Памяти пафоса (Гольдштейн) - страница 37

Проза Миллера в большей степени, нежели главный роман Джойса, заслуживает быть названной эпической — в точном, жанровом смысле. «Улисс» — ультрапсихологичен, его персонажи проецируют в мир звуковые свечения своего новаторски оркестрованного сознания. В «Тропике Рака» и последующих миллеровских сочинениях никакой психологии нет, как нет ее в эпосе. Но зато в них всеми огнями горят метафоры жизненного и временного потоков, вовлекающих в свое стремленье все, что можно вовлечь, — от картин Матисса, набережной и каштанов до ночлежек и общественных уборных с клошарами и писсуарами.

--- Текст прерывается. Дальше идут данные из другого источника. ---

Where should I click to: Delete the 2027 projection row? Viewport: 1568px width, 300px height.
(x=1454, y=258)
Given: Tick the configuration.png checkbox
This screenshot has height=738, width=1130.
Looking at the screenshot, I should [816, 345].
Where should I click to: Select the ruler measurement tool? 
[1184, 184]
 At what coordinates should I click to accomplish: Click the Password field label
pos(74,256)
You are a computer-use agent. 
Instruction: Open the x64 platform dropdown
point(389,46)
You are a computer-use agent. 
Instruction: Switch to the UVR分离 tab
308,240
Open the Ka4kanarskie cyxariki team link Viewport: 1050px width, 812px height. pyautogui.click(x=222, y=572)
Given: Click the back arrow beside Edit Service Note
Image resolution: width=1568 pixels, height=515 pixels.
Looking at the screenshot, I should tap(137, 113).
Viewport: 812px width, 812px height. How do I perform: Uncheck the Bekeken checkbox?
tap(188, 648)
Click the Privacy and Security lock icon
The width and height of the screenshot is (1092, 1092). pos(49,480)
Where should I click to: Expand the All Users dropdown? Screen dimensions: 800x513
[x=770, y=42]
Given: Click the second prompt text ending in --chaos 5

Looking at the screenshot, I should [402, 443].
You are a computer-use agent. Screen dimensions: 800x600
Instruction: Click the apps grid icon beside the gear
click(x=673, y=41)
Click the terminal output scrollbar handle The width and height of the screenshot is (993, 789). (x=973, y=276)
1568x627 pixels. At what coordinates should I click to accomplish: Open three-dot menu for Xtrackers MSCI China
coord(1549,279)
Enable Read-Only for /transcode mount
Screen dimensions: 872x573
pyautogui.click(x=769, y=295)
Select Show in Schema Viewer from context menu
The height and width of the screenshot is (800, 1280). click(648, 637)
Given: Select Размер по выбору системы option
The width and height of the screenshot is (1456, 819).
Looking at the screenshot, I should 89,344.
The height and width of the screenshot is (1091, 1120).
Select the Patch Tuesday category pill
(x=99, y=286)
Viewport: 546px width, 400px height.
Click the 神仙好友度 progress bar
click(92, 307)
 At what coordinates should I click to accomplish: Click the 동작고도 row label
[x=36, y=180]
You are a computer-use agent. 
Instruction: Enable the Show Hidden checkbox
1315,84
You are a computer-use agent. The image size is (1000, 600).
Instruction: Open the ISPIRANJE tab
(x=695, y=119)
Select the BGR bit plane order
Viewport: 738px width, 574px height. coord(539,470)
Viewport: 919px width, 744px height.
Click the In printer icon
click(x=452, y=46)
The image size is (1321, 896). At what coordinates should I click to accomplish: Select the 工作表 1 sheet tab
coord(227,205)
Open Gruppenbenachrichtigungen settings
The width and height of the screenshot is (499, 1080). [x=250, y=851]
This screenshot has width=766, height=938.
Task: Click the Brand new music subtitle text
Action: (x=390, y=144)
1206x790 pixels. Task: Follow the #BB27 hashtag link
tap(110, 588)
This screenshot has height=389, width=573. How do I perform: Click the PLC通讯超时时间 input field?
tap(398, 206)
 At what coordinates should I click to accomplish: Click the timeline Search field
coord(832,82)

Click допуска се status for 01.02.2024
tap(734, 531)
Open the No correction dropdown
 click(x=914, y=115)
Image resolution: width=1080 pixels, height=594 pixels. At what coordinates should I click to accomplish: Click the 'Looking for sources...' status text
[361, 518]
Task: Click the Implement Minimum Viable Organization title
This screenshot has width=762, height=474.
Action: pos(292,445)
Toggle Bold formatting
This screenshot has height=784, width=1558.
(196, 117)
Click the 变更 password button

«Улисс» — чрезвычайно иерархизированная книга. Реальное в ней не равно идеальному, материя — символам, «бытовые» описания — мифолого-фантастическим, один язык и стиль — другому языку и стилю. И хотя между этими ярусами текста происходит непрерывная перекличка и с функциональной точки зрения, по их месту в рабочем строю, они между собою равны, — их разнокачественная природа не вызывает сомнений. У Миллера — ничего подобного. О какой иерархии может идти речь, когда он выплескивает ребенка вместе с водой и корытом, с головой накрывая их всех брюзгливо-лирическим извержением, затопляющим различения и перегородки. Его проза вбирает в свою воронку бытие без степеней и разрядов. Она мыслит бесконечными перечнями, реестрами и каталогами — списками кораблей, которыми, наряду с любовью, движутся и море, и Гомер. «Продолжим со всем этим: такси, пароходы, поезда, лигроиновые завтраки; пляжи, клопы, шоссе, тропинки, руины; развалины, старый мир, причал, дамба; хирургические щипцы, взлетающая трапеция, канава, дельта, аллигаторы, крокодилы, разговоры, разговоры и снова разговоры; потом снова дороги и снова пыль в глаза, снова радуга, снова ливень, снова завтрак, снова крем, снова лосьон. А когда все пути будут пройдены и от наших безумных ног останется только пыль, память о твоем широком круглом лице — таком белом! — все равно сохранится, и о твоем большом рте, и о свежих губах, полуоткрытых, и о белых, как мел, зубах, каждый из которых совершенен, и в этом воспоминании ничто не может измениться, потому что оно, как твои зубы, совершенно…»

Иерархизировать этот мир затруднительно по чисто стилистическим причинам — попробуй расставь этические ударения посреди реки. Таково первое впечатление. И кажется, что именно в этом — отличие Миллера, допустим, от Луи Фердинанда Селина с его злобной этической логикой (на первых порах нерушимой). Не сомневаясь в существовании полюса дьявола, Селин помещал туда целые комплексы и ансамбли объектов, пригоршнями вынимая их из несвежего трупа цивилизации — он вскрывал его с небрежным прозекторским артистизмом. Тех, о ком он писал, он ненавидел и над ними смеялся, а ненавистническое веселье в себе холил-лелеял, нутром чуя в нем главный источник энергии творчества. Гипнотическим пассам его прозы противиться невозможно, и толпам уродов, снующих в романах Селина по всем направлениям, свойственно протухшее очарование дебилизма. Автор был противен и себе самому, но с собой ему было хотя бы привычно. Полюс добра в его прозе законченного выражения не получил, но некоторое исключение делалось для парижского плебса и беднейших слоев мещанства, а также для отдельно взятых проституток — все они бывали подчас столь подавляюще жалкими, что применительно к этим созданиям агрессия обнаруживала свою художественную неплодотворность.